La découverte de l’arthrite de Lyme a marqué le dernier épisode de l’identification de la maladie de Lyme, ensemble des manifestations liées à l’inoculation de Borrelia burgdorferi par une tique. Le diagnostic est souvent difficile et le mécanisme discuté des atteintes articulaires introduit le problème général des relations entre germes et rhumatismes inflammatoires. Nous avons montré que l’amplification génique par PCR permettait de détecter le génome du germe dans le tissu synovial, même lorsque cette recherche était négative dans le liquide synovial. Ce résultat, en faveur d’une séquestration intra tissulaire prolongée d’un faible nombre de germes, a été corroboré par la démonstration originale de leur localisation intra-cellulaire en microscopie électronique (collaboration avec l’Institut de Bactériologie de Strasbourg, Dr. B. JAULHAC, et avec le service d’Anatomopathologie de l’Hôpital de Brabois, Dr. CHAMPIGNEULLE, Pr. FLOQUET). Nous avons également prouvé, par une étude cas – témoin de séro-prévalence, que Borrelia burgdorferi n’était pas impliquée dans le déclenchement de polyarthrites rhumatoïdes en dépit de certaines similitudes entre les formes chroniques de l’arthrite de Lyme et la polyarthrite rhumatoïde.
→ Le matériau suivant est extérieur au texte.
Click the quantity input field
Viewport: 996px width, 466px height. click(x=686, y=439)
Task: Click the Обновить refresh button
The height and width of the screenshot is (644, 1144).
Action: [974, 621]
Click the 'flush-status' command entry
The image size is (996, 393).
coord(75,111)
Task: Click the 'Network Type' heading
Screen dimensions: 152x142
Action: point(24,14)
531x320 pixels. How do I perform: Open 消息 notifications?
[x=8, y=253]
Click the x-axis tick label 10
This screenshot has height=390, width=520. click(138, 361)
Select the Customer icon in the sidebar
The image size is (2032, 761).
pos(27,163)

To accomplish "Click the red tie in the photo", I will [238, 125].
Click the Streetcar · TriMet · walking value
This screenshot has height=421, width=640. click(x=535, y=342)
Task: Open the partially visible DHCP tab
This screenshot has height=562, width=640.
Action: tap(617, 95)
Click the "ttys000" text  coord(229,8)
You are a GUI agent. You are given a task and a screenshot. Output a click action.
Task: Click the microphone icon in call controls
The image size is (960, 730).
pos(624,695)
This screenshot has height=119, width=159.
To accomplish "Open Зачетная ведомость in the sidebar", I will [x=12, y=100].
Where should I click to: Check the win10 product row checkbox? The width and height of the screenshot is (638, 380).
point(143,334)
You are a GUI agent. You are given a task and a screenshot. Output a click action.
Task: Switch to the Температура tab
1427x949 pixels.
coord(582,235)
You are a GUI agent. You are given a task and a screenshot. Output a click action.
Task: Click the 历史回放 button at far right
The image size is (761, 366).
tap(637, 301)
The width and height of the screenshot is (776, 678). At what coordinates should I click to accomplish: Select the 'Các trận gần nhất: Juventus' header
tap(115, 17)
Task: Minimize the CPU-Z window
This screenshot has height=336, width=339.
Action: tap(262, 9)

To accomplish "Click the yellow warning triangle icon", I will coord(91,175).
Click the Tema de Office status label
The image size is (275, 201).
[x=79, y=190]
-         Arthrose. Imagerie du cartilage

La caractérisation de lésions cartilagineuses et synoviales au cours de l’arthrose représente un axe majeur des recherches menées dans le service depuis une dizaine d’années, sous l’impulsion de D. LOEUILLE, qui leur a consacré sa thèse d’université. Elle a été menée en collaboration avec le servie d’Imagerie Guilloz, l’Ecole de Santé Publique (appui statistique) et l’UMR CNRS 7561.  Une double approche, expérimentale et clinique a apporté des résultats orignaux : développement d’un score IRM quantitatif des lésions cartilagineuses, corrélé avec le score arthroscopique pour les phases précoces de la maladie ; démonstration de l’intérêt de la cartographie T2 ; description de « l’aspect laminaire » des variations du signal du cartilage ; évaluation IRM de l’atteinte synoviale et de ses corrélations arthroscopiques,  histologiques et avec les lésions chondrales.

-         Ostéoporose

En dehors des aspects thérapeutiques les travaux du service ont principalement concerné la description des fractures par insuffisance osseuse, l’importance de l’IRM dans leur identification, ainsi que l’évaluation des facteurs génétiques dans le déterminisme de la masse osseuse.

-         Thérapeutique

L’implication du service dans de multiples protocoles multicentriques d’évaluation de nouveaux traitements s’est beaucoup accrue au cours de ces dernières années. Elle concerne principalement les «biothérapies » des rhumatismes inflammatoires et elle a entraîné le développement d’outils d’évaluation sophistiqués d’imagerie (IRM, échographie) ainsi que celui de scores clinico-radiologiques. Une nouvelle approche thérapeutique originale pourrait être fournie par un oligonucléotide anti-TNF-Alpha mis au point en collaboration avec l’UMR CNRS  7561  de Physiopathologie et Pharmacologie Articulaires et avec l’URA CNRS  1430 (Pr. E. TAILLANDIER). Cet oligonucléotide s’avère extrêmement puissant, in vitro, pour bloquer la synthèse du TNF-Alpha. Il a fait l’objet d’un dépôt de brevet.

 

PERSPECTIVES

 

Ce « coup d’œil dans le rétroviseur » ne saurait inspirer la nostalgie. La qualité de l’équipe médicale rajeunie qui prendra prochainement la direction du service, l’excellence des collaborations dont bénéficie la Rhumatologie, assurent l’avenir. Le développement de nouvelles structures en réseau, impliquant notamment nos confrères libéraux : Resos pour l’ostéoporose, Arthrilor, en projet pour les rhumatismes inflammatoires, contribueront aussi, sans doute, à une prise en charge de mieux en mieux adaptée de nos malades. Il faut espérer, enfin, que l’instauration du Pôle de Spécialités Médicales, regroupant les services de Rhumatologie, d’Endocrinologie (Pr. WERHYA), de Nutrition (Pr. ZIEGLER) et de Médecine Interne (Pr. KAMINSKY) aidera également à mieux accomplir la mission du service dans le souci constant de l’innovation, de la qualité des soins, et d’une attention permanente aux malades.